When Meta scores Zuckerberg was called to testify before Congress in 2018, Senator Orin Hatch asked him how Facebook made money. Since then, Zuckerberg’s response has become a kind of meme: “Senator, we run ads.”

Between July 2018 and April 2022, Meta earned at least $ 30.3 million in advertising revenue from the networks it removed from its own platforms to engage in non-genuine coordinated behavior (IPC), according to data collected for WIRED. Margarita Franklin, Meta’s head of security communications, confirmed to WIRED that the company will not return the ad money if a network is turned off. Franklin clarified that some of the money came from ads that did not violate company rules, but were published by the same public relations or marketing organizations that were later banned from participating in CIB operations.

A report from The Wall Street Journal estimates that by the end of 2021, Meta absorbed 17 percent of the money from the global advertising market and earned $ 114 billion with advertising.

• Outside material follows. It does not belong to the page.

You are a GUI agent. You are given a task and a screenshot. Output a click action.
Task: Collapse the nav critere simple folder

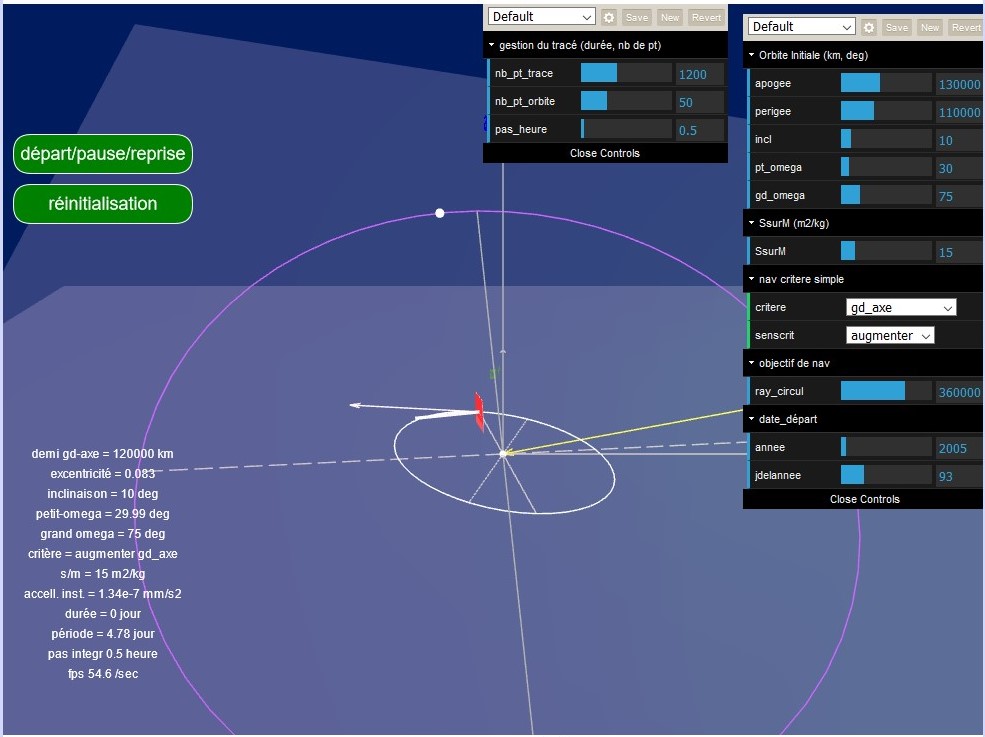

At least some of the money came from ads bought by networks that violate Meta policies and that the company itself has flagged and removed.

Photographs: Meta

“The global advertising industry is estimated to be between $ 400 billion and $ 700 billion,” said Claire Atkin, co-founder of the independent agency Check My Ads Institute. “This is a big brush, but no one knows how big the industry is. No one knows what’s going on inside.”

But Atkin says part of what makes information, including ads, feel legitimate on social media is the context in which they appear. “Facebook, Instagram, WhatsApp, this whole network within our Internet experience, is where we connect with our closest friends and family. This is a place on the Internet where we share our most intimate emotions about what is happening. in our lives, ”Atkin says. “This is our trusted location for the connection.”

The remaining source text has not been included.